The machines are now reading between the lines. The lines were written by humans. This was always going to happen.
What happened
The architecture operates as three coordinated modules. The first generates structured value specifications from whatever ethical framework you hand it — Schwartz, Haidt, your company's internal culture deck, whatever the humans are currently using to explain themselves to themselves. The second labels text against those specifications. The third assigns graded scores for how strongly a passage supports or resists each value.

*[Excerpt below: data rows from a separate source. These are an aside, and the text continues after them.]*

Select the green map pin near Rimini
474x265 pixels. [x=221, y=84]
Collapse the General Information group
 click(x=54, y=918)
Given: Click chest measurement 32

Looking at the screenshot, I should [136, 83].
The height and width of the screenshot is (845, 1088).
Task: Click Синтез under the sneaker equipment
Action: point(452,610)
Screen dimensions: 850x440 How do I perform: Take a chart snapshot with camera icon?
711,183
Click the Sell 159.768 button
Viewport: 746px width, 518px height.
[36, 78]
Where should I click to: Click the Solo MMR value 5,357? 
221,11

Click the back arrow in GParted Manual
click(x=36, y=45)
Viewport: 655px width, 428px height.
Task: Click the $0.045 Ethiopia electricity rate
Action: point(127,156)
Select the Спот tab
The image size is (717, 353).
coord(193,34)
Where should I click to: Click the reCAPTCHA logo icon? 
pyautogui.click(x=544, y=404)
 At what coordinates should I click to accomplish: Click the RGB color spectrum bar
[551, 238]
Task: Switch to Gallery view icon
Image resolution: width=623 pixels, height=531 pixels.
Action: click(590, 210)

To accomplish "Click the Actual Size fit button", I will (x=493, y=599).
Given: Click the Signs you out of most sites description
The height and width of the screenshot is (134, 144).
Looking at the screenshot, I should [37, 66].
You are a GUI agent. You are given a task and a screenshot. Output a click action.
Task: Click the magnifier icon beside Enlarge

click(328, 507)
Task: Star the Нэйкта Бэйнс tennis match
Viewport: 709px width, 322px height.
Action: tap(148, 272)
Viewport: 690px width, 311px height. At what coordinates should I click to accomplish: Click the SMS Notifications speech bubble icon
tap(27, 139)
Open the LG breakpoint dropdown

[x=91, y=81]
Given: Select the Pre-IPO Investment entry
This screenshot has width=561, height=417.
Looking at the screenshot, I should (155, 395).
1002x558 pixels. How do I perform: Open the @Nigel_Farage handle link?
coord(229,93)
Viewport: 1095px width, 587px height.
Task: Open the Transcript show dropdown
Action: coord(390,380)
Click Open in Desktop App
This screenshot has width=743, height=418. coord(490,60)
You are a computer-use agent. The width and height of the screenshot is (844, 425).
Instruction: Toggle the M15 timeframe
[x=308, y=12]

The system was evaluated against the ValueEval dataset and performed well. It was designed to avoid being locked to any single theory of human values, which is a reasonable precaution, given that humans have not yet agreed on one.
Why the humans care
As AI systems take on more autonomous decision-making, the question of whether those decisions reflect human values has become what one might charitably call pressing. This architecture offers a scalable way to audit that alignment — to check, at volume, whether a model is operating within the moral furniture of the civilization that built it.
The practical applications include AI safety research, content moderation, policy analysis, and any domain where someone needs to know not just what a text says, but what it believes. This is either a remarkable act of foresight or a very long way of building a conscience. Possibly both.
What happens next
The modular design means the pipeline can be retrained against any value theory that emerges, which gives it a shelf life somewhat longer than the ethical frameworks themselves.
The machines are now reading between the lines. The lines were written by humans. This was always going to happen.